The preliminary tertiary structure of human erythrocyte b5R (15, 16), and the detailed tertiary structures of porcine and rat liver b5Rs at 2.1 Å resolution have been determined by x-ray crystallography (17-21). These structural studies revealed that NADH-cytochrome b5 reductase belongs to the structurally related so-called "ferredoxin reductase family" (22, 23) together with other flavoenzymes such as ferredoxin-NADP+ oxidoreductase (FNR) (22), phthalate dioxygenase reductase (24), flavodoxin reductase (25), NADPH-cytochrome P-450 reductase (26), and the cytochrome b reductase domain of nitrate reductase (27). Enzymes of this family contain a flavin-binding domain and a pyridine nucleotide-binding domain. The former domain has a highly conserved flavin-binding amino acid sequence motif, RXY(T/S). In the Pb5R, Arg63, Tyr65, and Thr66 comprise this sequence motif (19). Using site-directed mutagenesis, we demonstrated that the positive charge of Arg63 is critical for the affinities of Pb5R for both NADH and NAD+, and the specific arrangement between the side chain of Tyr65 and FAD contributes to protein stability and electron transfer (28). Marohnic and Barber (29) also reported the effects of mutations of the corresponding Arg91 in rat b5R.

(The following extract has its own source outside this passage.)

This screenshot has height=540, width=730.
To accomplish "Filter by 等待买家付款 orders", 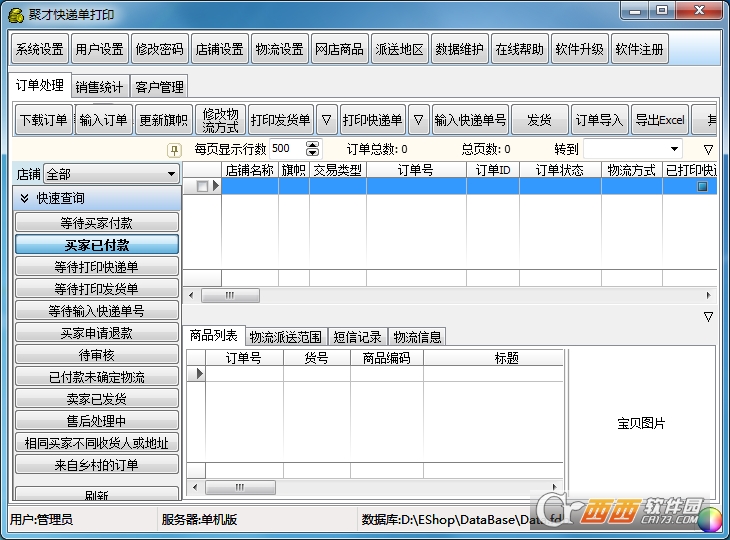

The Thr66 residue in Pb5R is positioned near both the N5
atom of the isoalloxazine ring of FAD and the potential binding site of
the nicotinamide ring of NADH (20, 28) (Fig.

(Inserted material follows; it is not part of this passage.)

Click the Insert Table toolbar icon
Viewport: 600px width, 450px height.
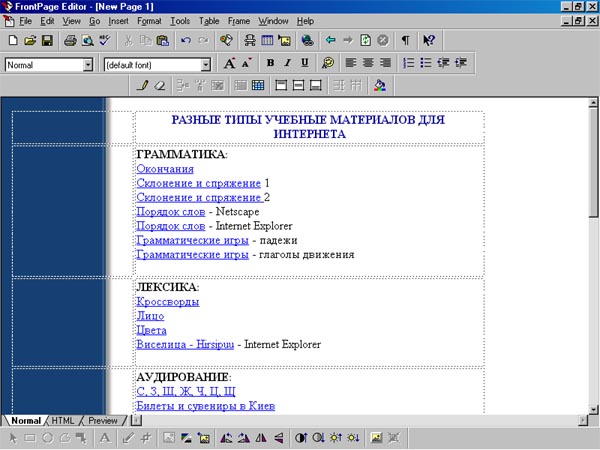click(x=267, y=41)
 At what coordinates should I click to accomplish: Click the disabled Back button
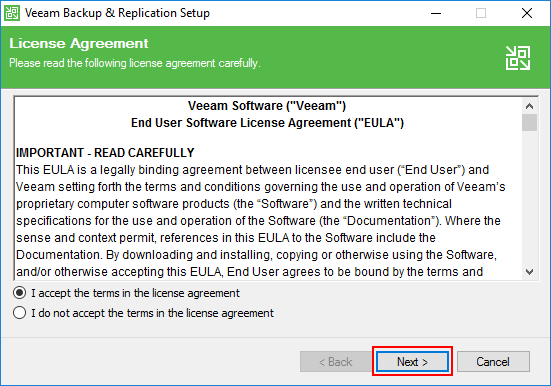[x=336, y=361]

1). This position corresponds to
threonine or serine residues in the other members of the ferredoxin
reductase family (22, 24-27). Ser96 in spinach leaf FNR is
critical to the reductive half-reaction of FAD (30), and
Ser90 in the C-terminal Tyr208 mutant of pea
leaf FNR forms a hydrogen bond with the amide moiety on the
nicotinamide ring of the pyridine nucleotide in both the enzyme-NADP+ and enzyme-NADPH complexes (31). However, b5R
and cytochrome b reductase domain of nitrate reductase do
not have an aromatic ring corresponding to that of the C-terminal
Tyr208 in pea leaf FNR, which contacts with the
re-side of the isoalloxazine ring of FAD and moves away
accompanied with the binding of nicotinamide (31). In addition, the
main physiological role of leaf FNR is the reduction of the oxidized
pyridine nucleotide, and the direction of the electron transfer between
FAD and pyridine nucleotide is different from that of b5R. Therefore,
it is considered that Thr66 in Pb5R contributes to the
reduction of FAD and/or the stabilization of the reduced FAD. Shirabe
et al. (32) reported that mutations of the corresponding
Thr94 in human b5R affect oxidation of FAD, but the effects
of the mutations on the properties of reduced FAD in the catalytic
cycle have not been clarified.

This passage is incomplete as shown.